You can find information about the current disk utilization of a Netdata Parent, at <http://agent-ip:19999/api/v2/info>. The output of this endpoint is like this:

```json
{
  // more information about the agent
  // then, near the end:
  "db_size": [
    {
      "tier": 0,
      "metrics": 43070,
      "samples": 88078162001,
      "disk_used": 41156409552,
      "disk_max": 41943040000,
      "disk_percent": 98.1245269,
      "from": 1705033983,
      "to": 1708856640,
      "retention": 3822657,
      "expected_retention": 3895720,
      "currently_collected_metrics": 27424
    },
    {
      "tier": 1,
      "metrics": 72987,
      "samples": 5155155269,
      "disk_used": 20585157180,
      "disk_max": 20971520000,
      "disk_percent": 98.1576785,
      "from": 1698287340,
      "to": 1708856640,
      "retention": 10569300,
      "expected_retention": 10767675,
      "currently_collected_metrics": 27424
    },
    {
      "tier": 2,
      "metrics": 148234,
      "samples": 314919121,
      "disk_used": 5957346684,
      "disk_max": 10485760000,
      "disk_percent": 56.8136853,
      "from": 1667808000,
      "to": 1708856640,
      "retention": 41048640,
      "expected_retention": 72251324,
      "currently_collected_metrics": 27424
    }
  ]
}
```

In this example:

- `tier` is the database tier.
- `metrics` is the number of unique time-series in the database.
- `samples` is the number of samples in the database.
- `disk_used` is the currently used disk space in bytes.
- `disk_max` is the configured max disk space in bytes.
- `disk_percent` is the current disk space utilization for this tier.
- `from` is the first (oldest) timestamp in the database for this tier.
- `to` is the latest (newest) timestamp in the database for this tier.
- `retention` is the current retention of the database for this tier, in seconds (divide by 3600 for hours, divide by 86400 for days).
- `expected_retention` is the expected retention in seconds when `disk_percent` will be 100 (divide by 3600 for hours, divide by 86400 for days).
- `currently_collected_metrics` is the number of unique time-series currently being collected for this tier.

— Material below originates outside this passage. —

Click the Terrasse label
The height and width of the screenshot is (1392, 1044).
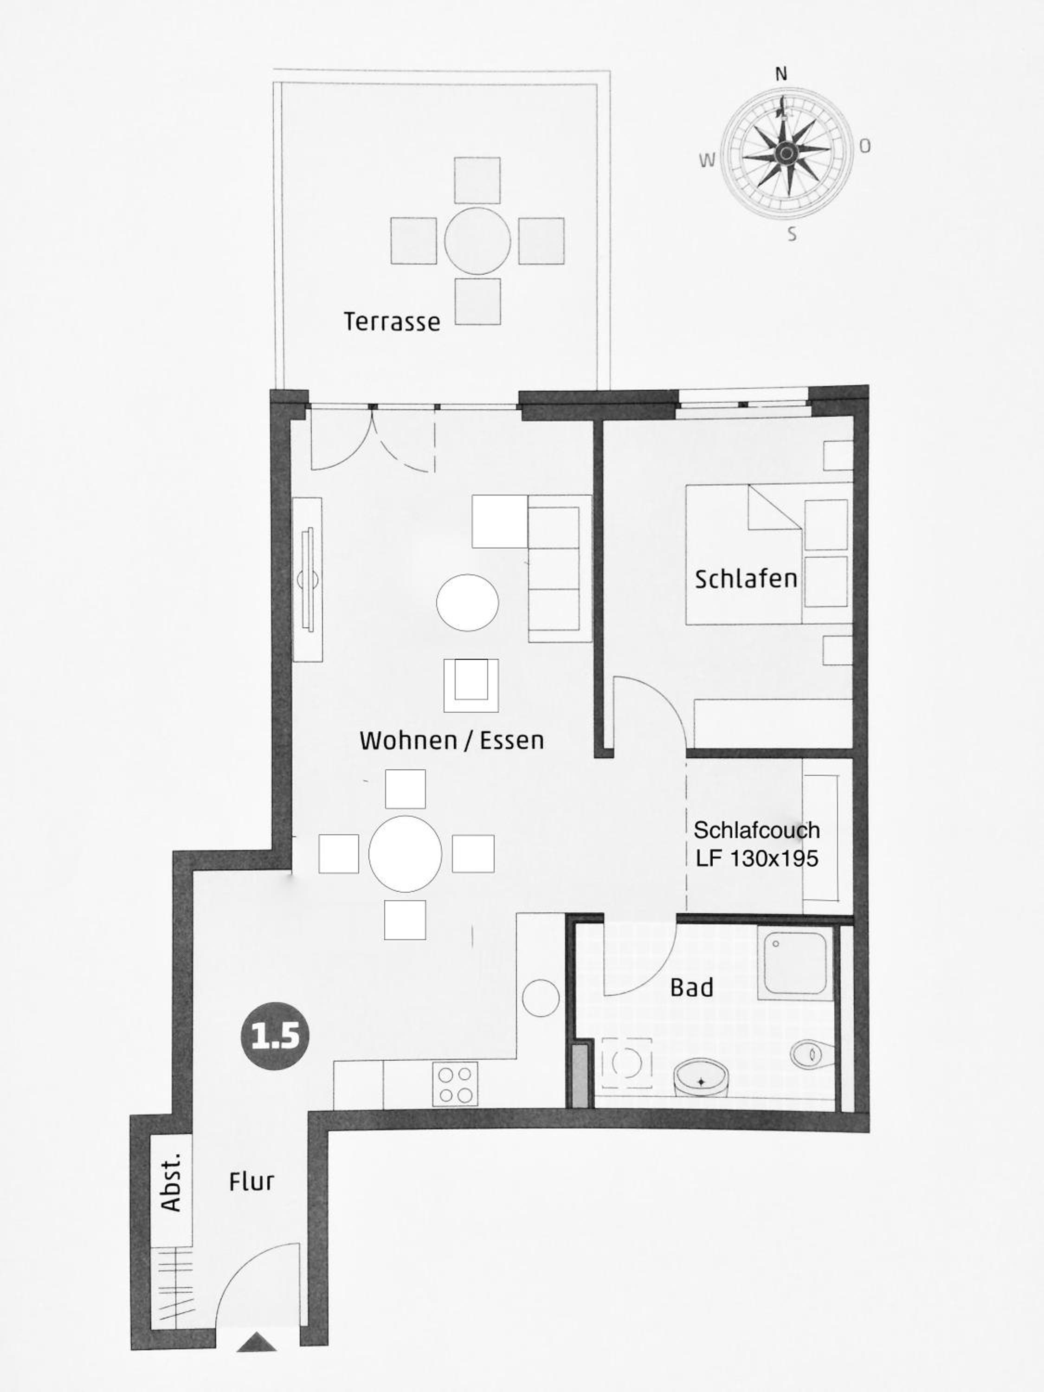pos(392,322)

So, for our example above:

| Tier | # Of Metrics |  # Of Samples | Disk Used | Disk Free | Current Retention | Expected Retention | Sample Size |
|-----:|-------------:|--------------:|----------:|----------:|------------------:|-------------------:|------------:|
|    0 |        43.1K |  88.1 billion |    38.4Gi |     1.88% |         44.2 days |          45.0 days |      0.46 B |
|    1 |        73.0K |   5.2 billion |    19.2Gi |     1.84% |        122.3 days |         124.6 days |      3.99 B |
|    2 |       148.3K | 315.0 million |     5.6Gi |    43.19% |        475.1 days |         836.2 days |     18.91 B |

To configure retention, in `netdata.conf`, set the following:

- `[db].mode` to `dbengine`.
- `[db].dbengine multihost disk space MB`, this is the max disk size for `tier0`. The default is 256MiB.
- `[db].dbengine tier 1 multihost disk space MB`, this is the max disk space for `tier1`. The default is 50% of `tier0`.
- `[db].dbengine tier 2 multihost disk space MB`, this is the max disk space for `tier2`. The default is 50% of `tier1`.